• **EXERCISE PROMPT**: Show, from the records below, all lines that contain the word "will".

• **Dataset entries**:
'''

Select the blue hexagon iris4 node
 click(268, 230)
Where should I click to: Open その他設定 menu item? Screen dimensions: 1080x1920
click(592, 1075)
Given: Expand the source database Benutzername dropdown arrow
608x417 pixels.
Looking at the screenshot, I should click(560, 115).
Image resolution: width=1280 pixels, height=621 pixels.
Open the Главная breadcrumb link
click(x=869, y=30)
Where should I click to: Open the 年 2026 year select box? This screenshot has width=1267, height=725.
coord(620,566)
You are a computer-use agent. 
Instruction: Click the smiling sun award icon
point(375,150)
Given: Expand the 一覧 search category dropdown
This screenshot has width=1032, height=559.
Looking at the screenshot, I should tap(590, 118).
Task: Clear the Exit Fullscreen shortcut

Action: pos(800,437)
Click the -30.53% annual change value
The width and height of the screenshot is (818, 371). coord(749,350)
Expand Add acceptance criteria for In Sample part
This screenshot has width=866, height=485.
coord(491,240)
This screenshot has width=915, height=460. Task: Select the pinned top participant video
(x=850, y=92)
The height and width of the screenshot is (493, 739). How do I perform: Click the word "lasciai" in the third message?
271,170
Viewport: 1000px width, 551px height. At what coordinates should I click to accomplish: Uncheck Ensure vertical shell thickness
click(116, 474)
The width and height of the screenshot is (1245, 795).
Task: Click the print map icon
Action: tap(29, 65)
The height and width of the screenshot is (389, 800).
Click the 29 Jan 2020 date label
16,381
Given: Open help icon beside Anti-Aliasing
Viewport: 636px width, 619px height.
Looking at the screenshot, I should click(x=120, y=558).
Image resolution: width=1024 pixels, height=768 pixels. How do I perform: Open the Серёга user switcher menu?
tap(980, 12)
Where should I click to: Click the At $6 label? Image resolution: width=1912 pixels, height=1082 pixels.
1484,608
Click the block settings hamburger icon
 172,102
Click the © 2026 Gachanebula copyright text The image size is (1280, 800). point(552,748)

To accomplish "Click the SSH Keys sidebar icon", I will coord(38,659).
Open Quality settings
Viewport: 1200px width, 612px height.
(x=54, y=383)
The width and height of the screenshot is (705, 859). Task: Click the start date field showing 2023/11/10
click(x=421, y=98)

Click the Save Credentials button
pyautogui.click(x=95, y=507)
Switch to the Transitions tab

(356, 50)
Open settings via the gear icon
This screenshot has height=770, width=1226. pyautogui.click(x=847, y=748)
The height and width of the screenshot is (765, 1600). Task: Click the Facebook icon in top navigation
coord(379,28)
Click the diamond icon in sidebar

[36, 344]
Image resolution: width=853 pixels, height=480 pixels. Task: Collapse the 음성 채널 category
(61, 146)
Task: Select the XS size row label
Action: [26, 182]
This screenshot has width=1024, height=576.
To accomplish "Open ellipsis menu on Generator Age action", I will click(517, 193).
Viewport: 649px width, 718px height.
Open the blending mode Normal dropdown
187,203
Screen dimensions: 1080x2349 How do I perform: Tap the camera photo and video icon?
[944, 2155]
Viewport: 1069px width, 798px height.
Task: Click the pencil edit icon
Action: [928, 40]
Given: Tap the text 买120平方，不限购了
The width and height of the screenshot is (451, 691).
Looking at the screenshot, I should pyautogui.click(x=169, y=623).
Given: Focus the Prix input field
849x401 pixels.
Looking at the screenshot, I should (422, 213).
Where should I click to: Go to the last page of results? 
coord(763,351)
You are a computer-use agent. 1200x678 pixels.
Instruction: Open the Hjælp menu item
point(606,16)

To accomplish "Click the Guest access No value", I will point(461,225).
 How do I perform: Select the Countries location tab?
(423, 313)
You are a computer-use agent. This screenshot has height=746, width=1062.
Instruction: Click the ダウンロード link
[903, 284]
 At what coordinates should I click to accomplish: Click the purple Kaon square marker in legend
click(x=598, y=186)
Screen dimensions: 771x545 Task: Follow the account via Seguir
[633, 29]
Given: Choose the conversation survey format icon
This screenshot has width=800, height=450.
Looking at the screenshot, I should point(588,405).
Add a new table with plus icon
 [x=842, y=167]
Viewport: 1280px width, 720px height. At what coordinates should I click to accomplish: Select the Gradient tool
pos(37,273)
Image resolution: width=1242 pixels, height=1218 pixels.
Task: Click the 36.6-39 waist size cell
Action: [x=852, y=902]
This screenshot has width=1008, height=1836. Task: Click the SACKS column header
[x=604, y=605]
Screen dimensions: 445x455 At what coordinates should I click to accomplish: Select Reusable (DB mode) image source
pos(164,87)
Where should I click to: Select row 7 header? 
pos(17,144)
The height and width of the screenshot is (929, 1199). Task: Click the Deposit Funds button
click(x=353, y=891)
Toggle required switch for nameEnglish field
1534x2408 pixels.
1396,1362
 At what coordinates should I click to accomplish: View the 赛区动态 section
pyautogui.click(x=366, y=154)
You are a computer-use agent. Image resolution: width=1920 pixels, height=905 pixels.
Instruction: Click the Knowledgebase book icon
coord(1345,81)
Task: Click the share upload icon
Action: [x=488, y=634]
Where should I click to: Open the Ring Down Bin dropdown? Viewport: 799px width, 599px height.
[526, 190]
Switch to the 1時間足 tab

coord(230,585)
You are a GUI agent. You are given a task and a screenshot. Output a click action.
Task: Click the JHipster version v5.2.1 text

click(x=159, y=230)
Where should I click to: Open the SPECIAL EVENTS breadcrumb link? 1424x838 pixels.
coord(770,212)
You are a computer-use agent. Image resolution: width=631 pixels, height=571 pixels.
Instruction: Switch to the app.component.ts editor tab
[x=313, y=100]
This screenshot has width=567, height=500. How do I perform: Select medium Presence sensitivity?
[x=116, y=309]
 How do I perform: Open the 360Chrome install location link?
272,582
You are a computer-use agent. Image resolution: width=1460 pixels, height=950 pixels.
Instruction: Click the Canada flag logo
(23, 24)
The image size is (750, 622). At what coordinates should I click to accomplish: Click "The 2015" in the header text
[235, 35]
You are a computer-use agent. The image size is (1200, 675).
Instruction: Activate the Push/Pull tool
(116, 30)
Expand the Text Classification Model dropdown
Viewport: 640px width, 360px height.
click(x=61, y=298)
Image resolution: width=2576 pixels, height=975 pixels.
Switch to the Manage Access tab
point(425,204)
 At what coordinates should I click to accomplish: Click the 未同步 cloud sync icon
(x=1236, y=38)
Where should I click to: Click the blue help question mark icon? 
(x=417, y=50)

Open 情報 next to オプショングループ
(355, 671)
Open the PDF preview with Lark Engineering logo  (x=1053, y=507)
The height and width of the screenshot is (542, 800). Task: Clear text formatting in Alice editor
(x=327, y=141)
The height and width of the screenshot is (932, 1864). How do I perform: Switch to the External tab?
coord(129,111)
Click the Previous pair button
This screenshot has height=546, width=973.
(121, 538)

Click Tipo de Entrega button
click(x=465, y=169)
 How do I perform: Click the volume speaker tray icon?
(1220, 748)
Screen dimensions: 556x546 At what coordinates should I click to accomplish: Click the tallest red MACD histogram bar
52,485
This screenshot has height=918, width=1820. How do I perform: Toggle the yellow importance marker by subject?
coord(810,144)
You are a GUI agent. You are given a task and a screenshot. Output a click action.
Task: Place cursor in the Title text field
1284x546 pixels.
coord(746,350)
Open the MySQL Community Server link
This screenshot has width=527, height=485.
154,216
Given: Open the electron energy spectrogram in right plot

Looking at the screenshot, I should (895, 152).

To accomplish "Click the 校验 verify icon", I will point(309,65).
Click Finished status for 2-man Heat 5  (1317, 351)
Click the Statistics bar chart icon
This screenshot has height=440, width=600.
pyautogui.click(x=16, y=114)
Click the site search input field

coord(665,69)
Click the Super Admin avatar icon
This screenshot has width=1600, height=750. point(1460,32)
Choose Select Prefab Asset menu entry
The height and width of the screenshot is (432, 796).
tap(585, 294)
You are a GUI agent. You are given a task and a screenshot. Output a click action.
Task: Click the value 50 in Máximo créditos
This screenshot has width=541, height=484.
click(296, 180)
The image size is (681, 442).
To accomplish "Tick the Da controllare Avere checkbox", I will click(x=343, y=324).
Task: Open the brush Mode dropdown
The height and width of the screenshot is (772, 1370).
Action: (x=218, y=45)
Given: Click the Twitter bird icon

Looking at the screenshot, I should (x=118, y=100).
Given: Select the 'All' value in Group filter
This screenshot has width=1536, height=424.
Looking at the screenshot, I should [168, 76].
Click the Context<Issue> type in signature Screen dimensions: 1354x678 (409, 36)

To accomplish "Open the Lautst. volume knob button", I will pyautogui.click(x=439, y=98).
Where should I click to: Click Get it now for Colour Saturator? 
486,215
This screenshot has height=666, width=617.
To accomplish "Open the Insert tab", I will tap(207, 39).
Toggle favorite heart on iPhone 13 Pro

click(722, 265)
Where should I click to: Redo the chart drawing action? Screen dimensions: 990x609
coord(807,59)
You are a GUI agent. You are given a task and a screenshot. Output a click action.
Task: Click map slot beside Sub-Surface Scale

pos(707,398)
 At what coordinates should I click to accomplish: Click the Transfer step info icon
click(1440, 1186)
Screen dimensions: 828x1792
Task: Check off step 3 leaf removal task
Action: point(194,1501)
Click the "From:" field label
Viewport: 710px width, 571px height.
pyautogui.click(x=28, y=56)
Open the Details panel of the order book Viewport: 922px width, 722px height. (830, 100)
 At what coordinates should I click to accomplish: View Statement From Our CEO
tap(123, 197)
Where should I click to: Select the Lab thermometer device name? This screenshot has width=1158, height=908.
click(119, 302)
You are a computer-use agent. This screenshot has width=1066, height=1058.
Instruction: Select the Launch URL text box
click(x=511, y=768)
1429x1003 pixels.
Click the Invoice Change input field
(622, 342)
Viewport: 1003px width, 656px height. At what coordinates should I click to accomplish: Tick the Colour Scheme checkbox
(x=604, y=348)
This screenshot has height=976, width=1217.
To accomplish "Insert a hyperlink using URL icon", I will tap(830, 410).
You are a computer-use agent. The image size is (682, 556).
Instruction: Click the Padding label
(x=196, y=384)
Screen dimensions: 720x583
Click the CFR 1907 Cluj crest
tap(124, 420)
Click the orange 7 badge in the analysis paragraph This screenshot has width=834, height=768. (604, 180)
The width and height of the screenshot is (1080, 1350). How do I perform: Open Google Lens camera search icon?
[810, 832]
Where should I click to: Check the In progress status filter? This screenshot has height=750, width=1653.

'''

• **ANSWER TO THIS TASK**:
To accomplish "Click the SSH Keys sidebar icon", I will coord(38,659).
To accomplish "Open ellipsis menu on Generator Age action", I will click(517, 193).
To accomplish "Click the Guest access No value", I will point(461,225).
To accomplish "Click the 校验 verify icon", I will point(309,65).
To accomplish "Tick the Da controllare Avere checkbox", I will click(x=343, y=324).
To accomplish "Open the Lautst. volume knob button", I will pyautogui.click(x=439, y=98).
To accomplish "Open the Insert tab", I will tap(207, 39).
To accomplish "Insert a hyperlink using URL icon", I will tap(830, 410).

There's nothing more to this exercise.